2007 Mazda 3 Sport - love my car!


----------



## PenguinBoy (Aug 16, 2005)

KC4 said:


> He verbally trashed import vehicles stating that he would NEVER, EVER buy one...





Lars said:


> KC4 - sounds like the father of a good friend of mine. Too funny. Except he _still_ isn't convinced that imports are even worthy of consideration.


If you switch "import" for "domestic" in the above quotes they sound like something that many on this board would come up with. While it's fine to choose a vehicle based solely on brand preference, the most rational approach would be to consider each make an model on its own merits, and choose the one that best meets your needs.

There are some good domestic products, and some [email protected] imports.


----------



## The G3 Man (Oct 7, 2008)

TTC Metropass


----------



## ZRXer (Jan 18, 2007)

We have three anti-green cars. Not that I have a problem with green cars, it's just not what we drive. My wife drives a 2006 Chrysler Pacifica - not bad, not great - lots of room inside, incredible highway car, averages about 16 mpg. I still have my two Audis. 2007 S4 Avant which is Audi's way of saying wagon. Pretty small but great trunk/wagon space, 340 HP and bad mileage - averages about 15 mpg, sounds pretty amazng though. 2008 RS4 - Same car essentially except not a wagon and has 420 HP - horrifying mileage - I average around 12 mpg, but it sounds even better than the S4. Guess I'm still a sucker for the V8 rumble.


----------



## EvanPitts (Mar 9, 2007)

^^^
The oil companies love you, for sure. But I think your MPG calculations are either incorrect, or your cars are malfunctioning (or you are getting siphoned). Not that a Pacifica gets great mileage, but I would get 22-24 MPG in my 84 Buick, and 20-22 MPG in the Ford F-150, in mixed City/Highway. I think 24-26 MPG for a Pacifica would be more realistic...


----------



## ZRXer (Jan 18, 2007)

EvanPitts said:


> ^^^
> The oil companies love you, for sure. But I think your MPG calculations are either incorrect, or your cars are malfunctioning (or you are getting siphoned). Not that a Pacifica gets great mileage, but I would get 22-24 MPG in my 84 Buick, and 20-22 MPG in the Ford F-150, in mixed City/Highway. I think 24-26 MPG for a Pacifica would be more realistic...

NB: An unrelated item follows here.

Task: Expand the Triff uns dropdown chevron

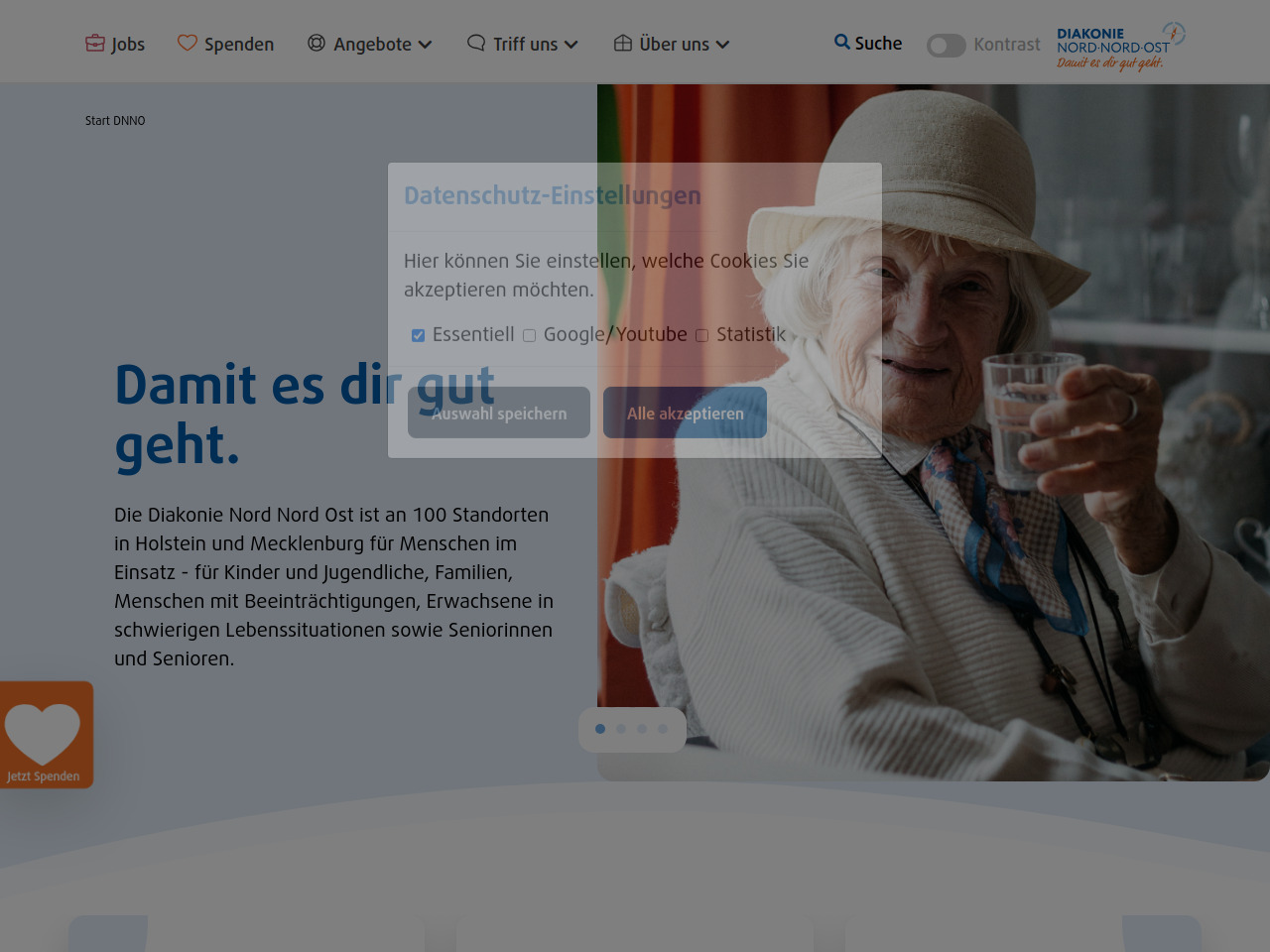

It's possible but I don't question my iPhone's math.  Actually I just looked and the Pacifica's EPA rating is 17 mpg for city driving. Considering my wife has a heavy foot, I'd say we're lucky to get what we're getting since she's in bumper to bumper traffic all the time. We do drive to Calgary at least once a month, and we're lucky to see 22 mpg cruising on the highway. And the Audis, well they weren't built to be fuel misers, that's for sure. But either way, we're not getting siphoned and all of our vehicles are kept in perfect running order.


----------



## EvanPitts (Mar 9, 2007)

^^^
EPA is an American measurement - your actual rating is 22 MPG when it comes to real measurements in Imperial, rather than that cockamamie American 1/5 less gallon garbage.

To do your own calculation, MGP = 2.82 * Litres / Kilometers, which will give proper Canadian numbers. If you are too far away from the estimate, then it may be time to take the car to a mechanic and make sure thecar is actually running correctly, because really, a Pacifica should get better mileage than a 20 year old truck that has an open box. But then, the real MPG is more like it, and could be optimized further by smoothing the driving and avoiding jack rabbit starts at lights, and letting the car coast to a stop, rather than jamming the brakes on at the last second.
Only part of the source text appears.